P.S. – Vector tiles can be used to turn maps into art. At JS.Geo, Hanbyul Jo from Mapzen told us how she fed vector tiles to a 3D printer and used other manufacturing processes to turn maps into chocolate, ice cubes, and other beautiful objects. She started a project called tile-exporter to convert vector tiles to .OBJ files for 3D printing. Also, peruse Andy Woodruff’s “Expressive Cartography with Code”, for more examples of using code to create beautiful maps.
In 2014 Amazon introduced a new cloud service called “Lambda”, and Microsoft and Google soon followed with Azure Functions and Google Cloud Functions, respectively. These capabilities have set off a new trend cloud infrastructure, commonly referred to as “serverless”. Of course, there is still a server managed behind-the-scenes, but the idea of these services is that you bundle up a script or other small piece of code, which will be given a small amount of resources and limited time to run. Execution of the functions is then triggered by an external stimulus (scheduled time, file uploaded to storage bucket, etc.). And the real value is this: you pay only for the resources you use. Rather than paying for an always-on machine sitting in the cloud waiting for a request, resources for serverless functions are spun up on-demand, and you’re only charged for the brief time of that execution.
As Andrew Thompson from CARTO put it, this a fundamental shift from the machine as a unit of scale to the function as a unit of scale. If you can engineer your solution to run within the constraints imposed (low CPU, low RAM, limited execution time), the cost savings can be immense, and your solution can scale to great lengths. Tools like Serverless Framework exist to help manage architectures like this.
Several companies discussed using AWS Lambda to develop serverless geoprocessing architectures. CARTO demonstrated how they made their SuperBowl map for Twitter: using Lambda functions to pull from Twitter’s search API, convert the data, and push it to CARTO using their SQL API. Development Seed is helping NASA move their massive and ever-growing data stores to the cloud using a processing pipeline built on AWS Lambda. I was most inspired by Azavea, who are writing Lambda functions using MapBox’s rasterio Python library to run remote sensing and other image processing algorithms on-demand for their users.
“Coding as a First Resort”
This idea from the Thursday’s keynote given by Joe Cheng of RStudio really struck me. Typically, in geoprocessing, we think of coding as a last resort. Only when the GUI or built-in tools presented to us don’t do what we want, do we turn to write a script to it our way. Instead, we should start with code, all of our analysis should be done with code. A GUI is a form of abstraction given to you by the author of the application, but code lets you create your own abstractions in a way that’s repeatable and sharable.
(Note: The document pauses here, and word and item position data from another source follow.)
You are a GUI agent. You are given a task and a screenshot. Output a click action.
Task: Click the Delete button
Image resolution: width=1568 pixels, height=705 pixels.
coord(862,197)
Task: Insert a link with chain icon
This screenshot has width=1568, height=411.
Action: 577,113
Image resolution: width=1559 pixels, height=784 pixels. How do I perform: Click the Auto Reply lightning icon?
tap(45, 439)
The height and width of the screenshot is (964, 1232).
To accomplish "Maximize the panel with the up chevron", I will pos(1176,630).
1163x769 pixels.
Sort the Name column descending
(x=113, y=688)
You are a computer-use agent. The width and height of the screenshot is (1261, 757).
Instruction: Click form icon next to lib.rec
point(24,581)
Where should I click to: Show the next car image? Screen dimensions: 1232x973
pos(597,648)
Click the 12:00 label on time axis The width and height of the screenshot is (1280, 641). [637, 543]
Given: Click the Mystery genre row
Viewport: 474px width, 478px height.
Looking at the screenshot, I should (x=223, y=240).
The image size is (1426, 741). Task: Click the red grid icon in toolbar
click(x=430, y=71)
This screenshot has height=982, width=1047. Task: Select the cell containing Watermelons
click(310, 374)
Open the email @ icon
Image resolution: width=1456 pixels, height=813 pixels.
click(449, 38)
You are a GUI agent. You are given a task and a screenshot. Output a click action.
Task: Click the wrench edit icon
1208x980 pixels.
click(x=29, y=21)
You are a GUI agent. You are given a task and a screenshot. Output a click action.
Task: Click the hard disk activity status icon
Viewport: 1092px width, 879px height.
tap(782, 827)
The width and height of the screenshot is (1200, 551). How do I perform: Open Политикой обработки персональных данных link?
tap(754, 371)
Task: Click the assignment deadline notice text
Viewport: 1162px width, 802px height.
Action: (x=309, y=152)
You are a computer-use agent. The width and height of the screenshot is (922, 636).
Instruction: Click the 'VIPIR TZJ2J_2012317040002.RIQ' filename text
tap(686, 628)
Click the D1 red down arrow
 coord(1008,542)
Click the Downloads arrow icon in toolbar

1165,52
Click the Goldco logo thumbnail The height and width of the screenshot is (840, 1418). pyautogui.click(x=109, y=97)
Cheng presents this as a core tenet of the R language, that R is about interacting with and exploring your data—working with your data as you code, not knowing what you’ll find. But I’ll go further and say that R is just one example of powerful ways to write code to do geoprocessing with relative ease. Work that’s being done in the open source community—Turf, Python and JS extensions for PostGIS, serverless architectures, vector tiles, WebGL, and more—are changing the ways we think about working with spatial data and giving us powerful tools on new platforms.